RECORDS SHOWN -
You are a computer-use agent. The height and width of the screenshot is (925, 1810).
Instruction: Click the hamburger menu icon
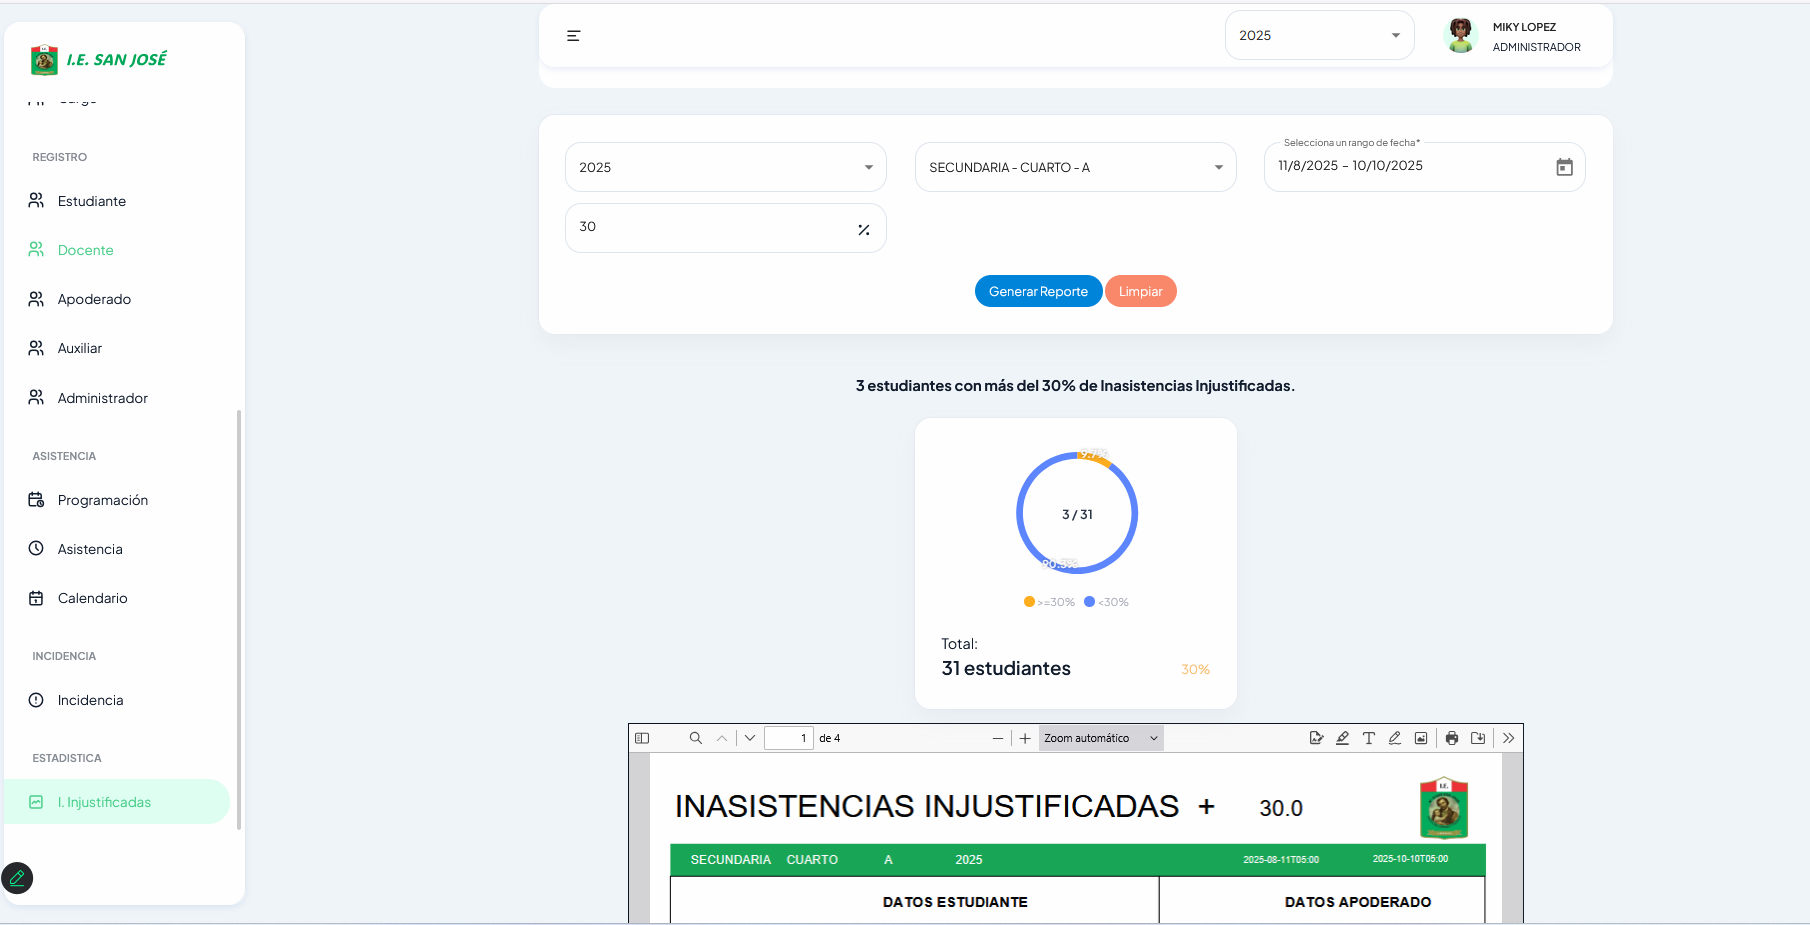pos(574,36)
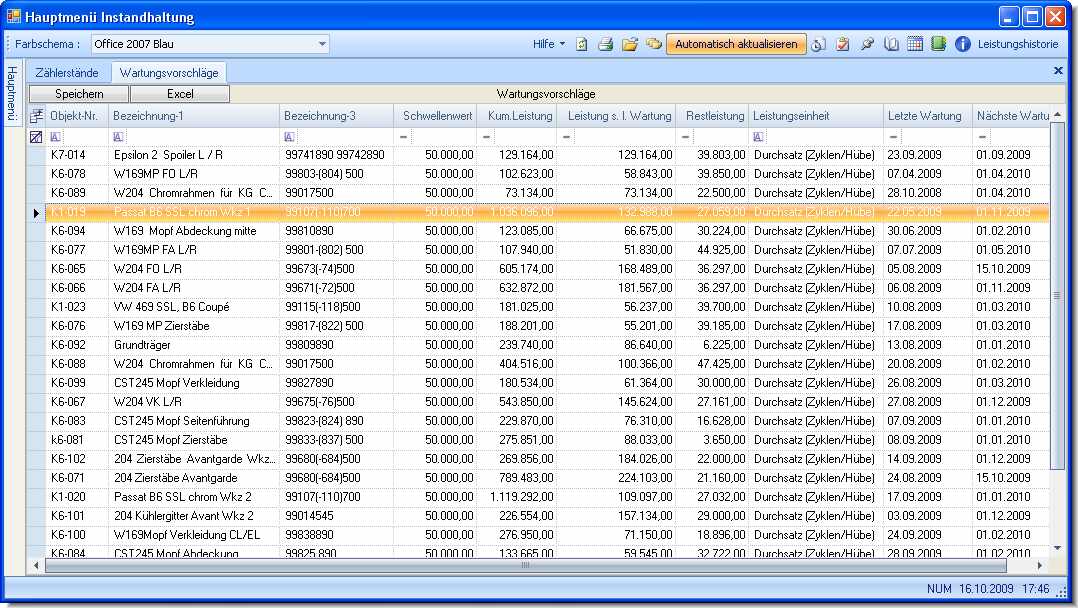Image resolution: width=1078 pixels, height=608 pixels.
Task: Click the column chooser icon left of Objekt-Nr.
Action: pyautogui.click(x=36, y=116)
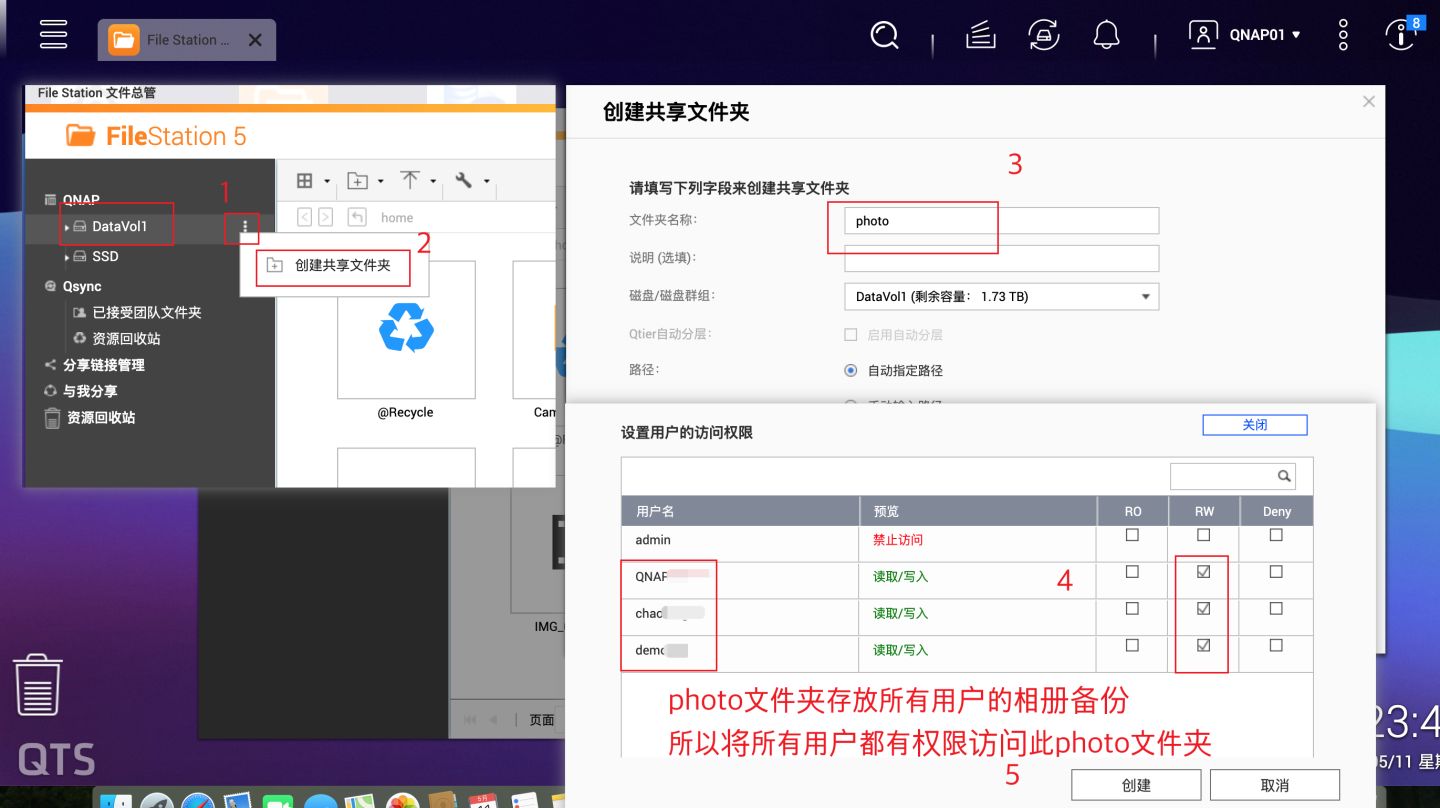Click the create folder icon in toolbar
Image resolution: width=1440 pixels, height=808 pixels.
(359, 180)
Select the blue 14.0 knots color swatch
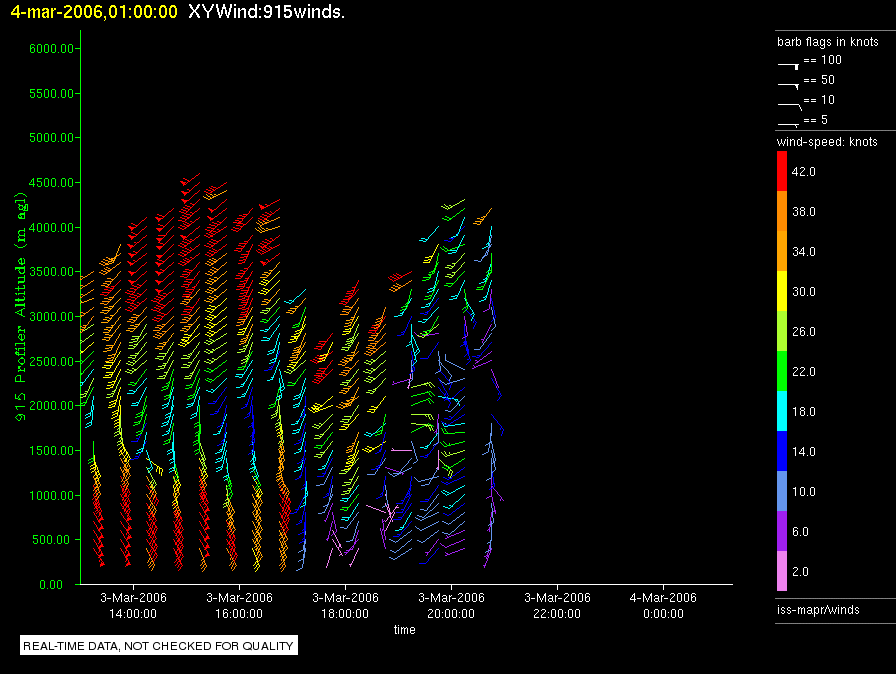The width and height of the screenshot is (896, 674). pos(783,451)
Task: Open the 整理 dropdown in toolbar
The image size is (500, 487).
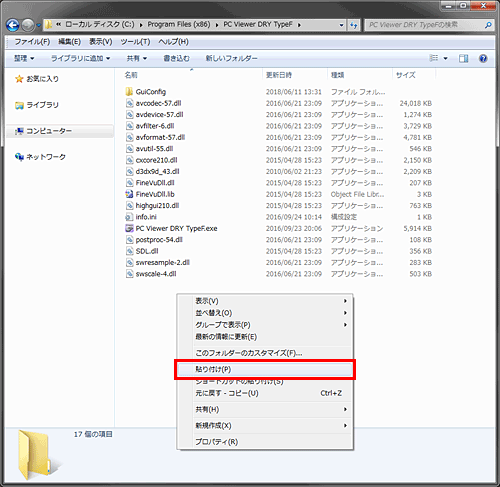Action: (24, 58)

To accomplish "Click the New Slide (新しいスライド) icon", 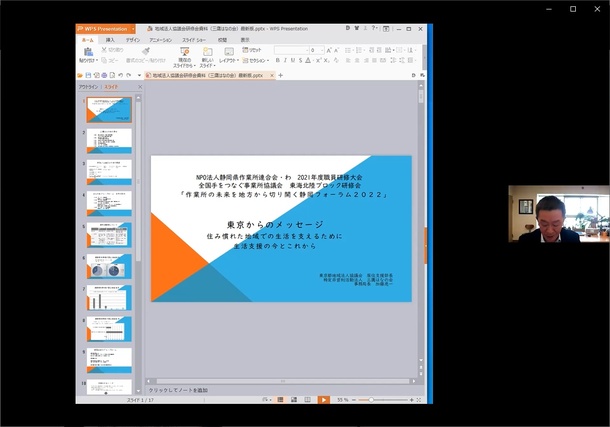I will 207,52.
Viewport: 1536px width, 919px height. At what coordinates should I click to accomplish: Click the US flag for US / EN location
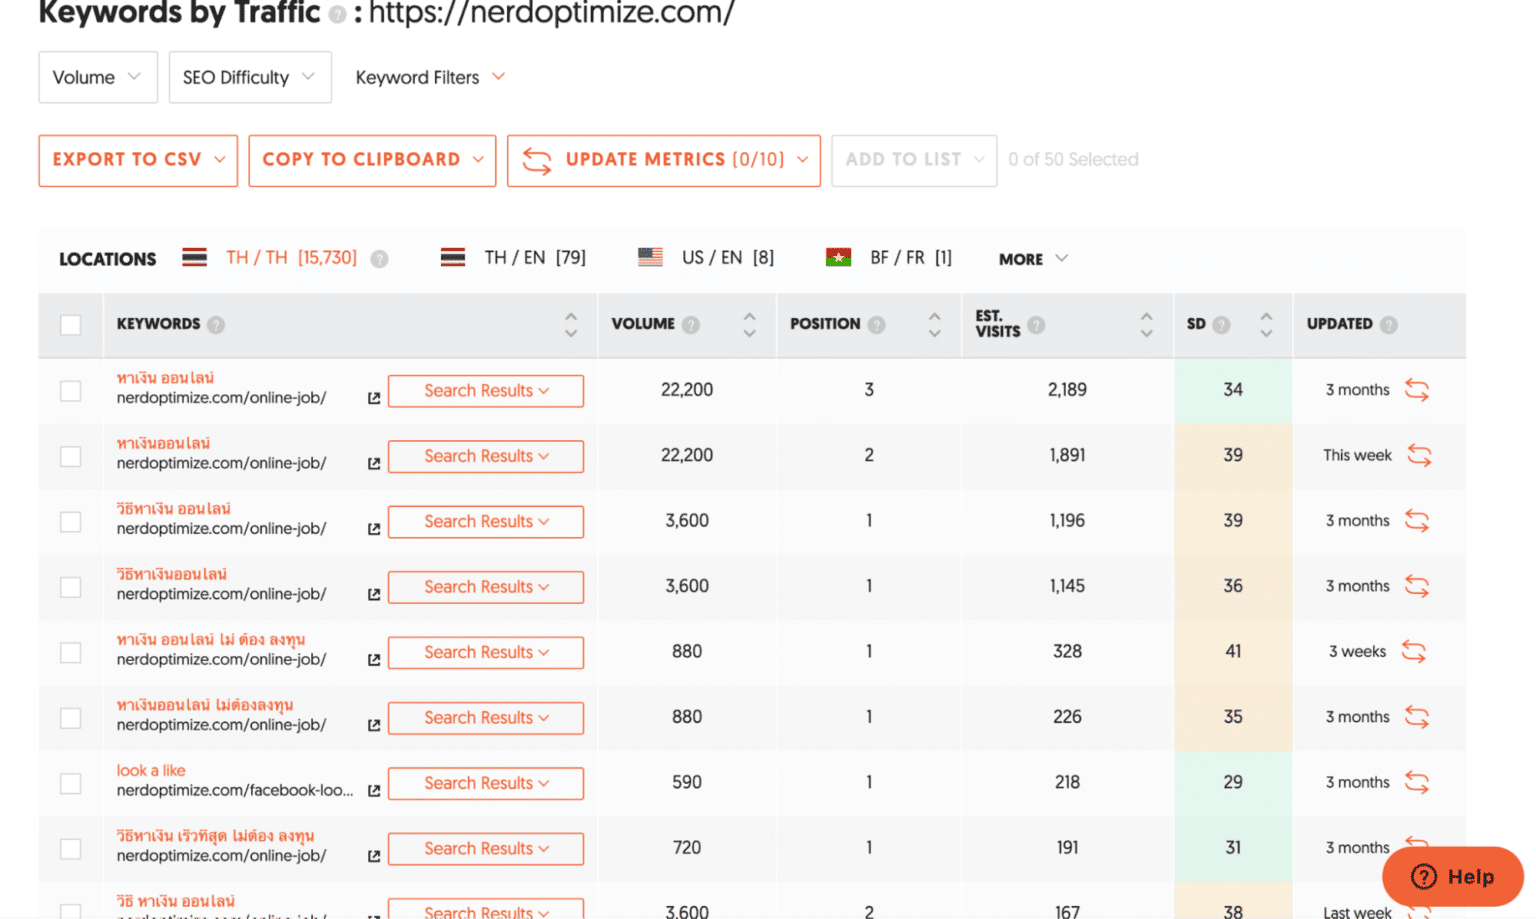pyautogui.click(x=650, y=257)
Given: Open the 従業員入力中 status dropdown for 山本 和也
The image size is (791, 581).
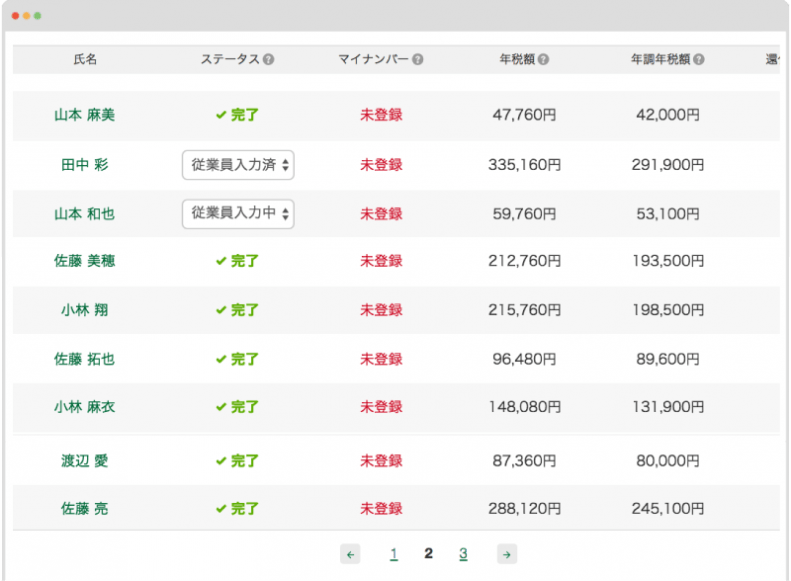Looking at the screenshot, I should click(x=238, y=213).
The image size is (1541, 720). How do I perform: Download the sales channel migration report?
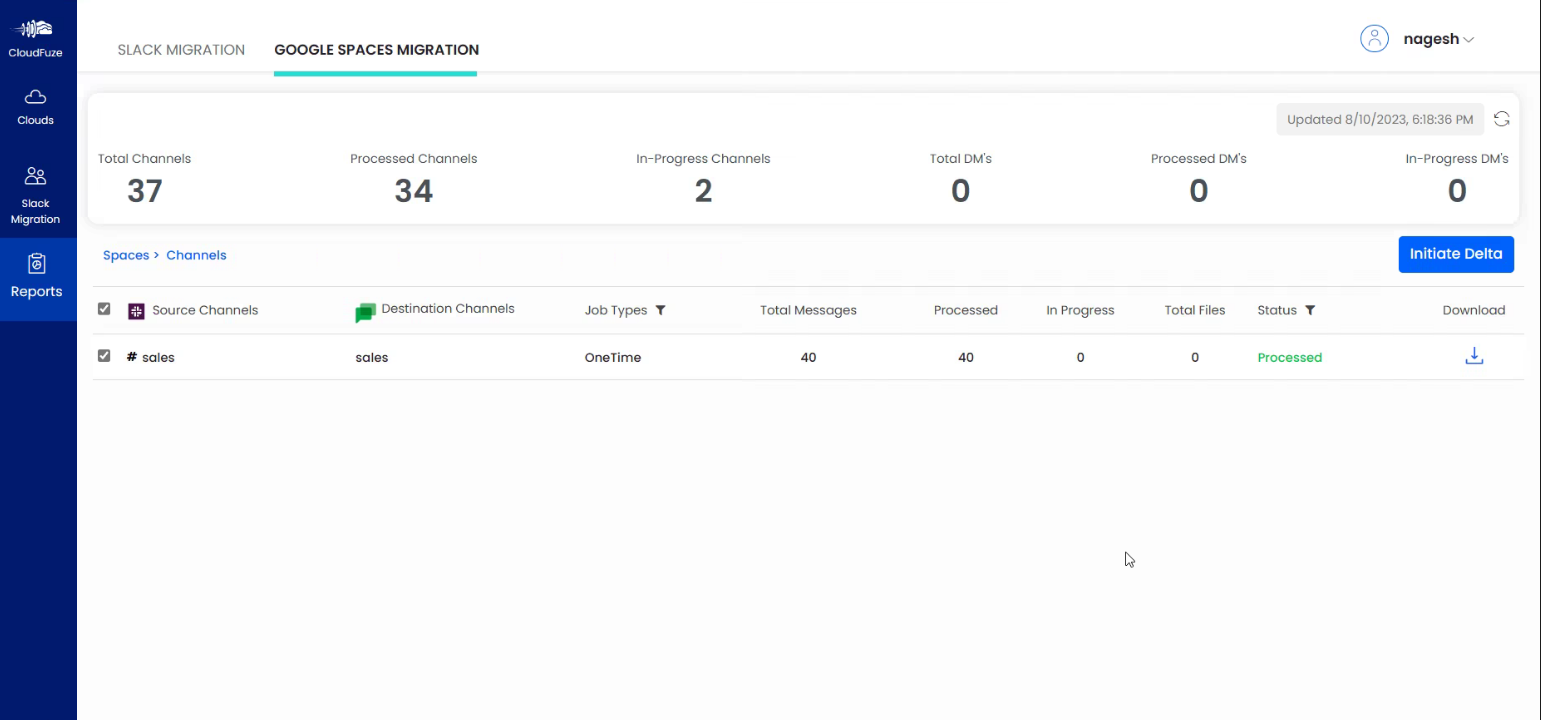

EXERCISE PROMPT - Search term "Open": return each line of the data that contains it.

RESPONSE BOX -
Task: Open the 整理 dropdown in toolbar
Given: Open the 従業員入力中 status dropdown for 山本 和也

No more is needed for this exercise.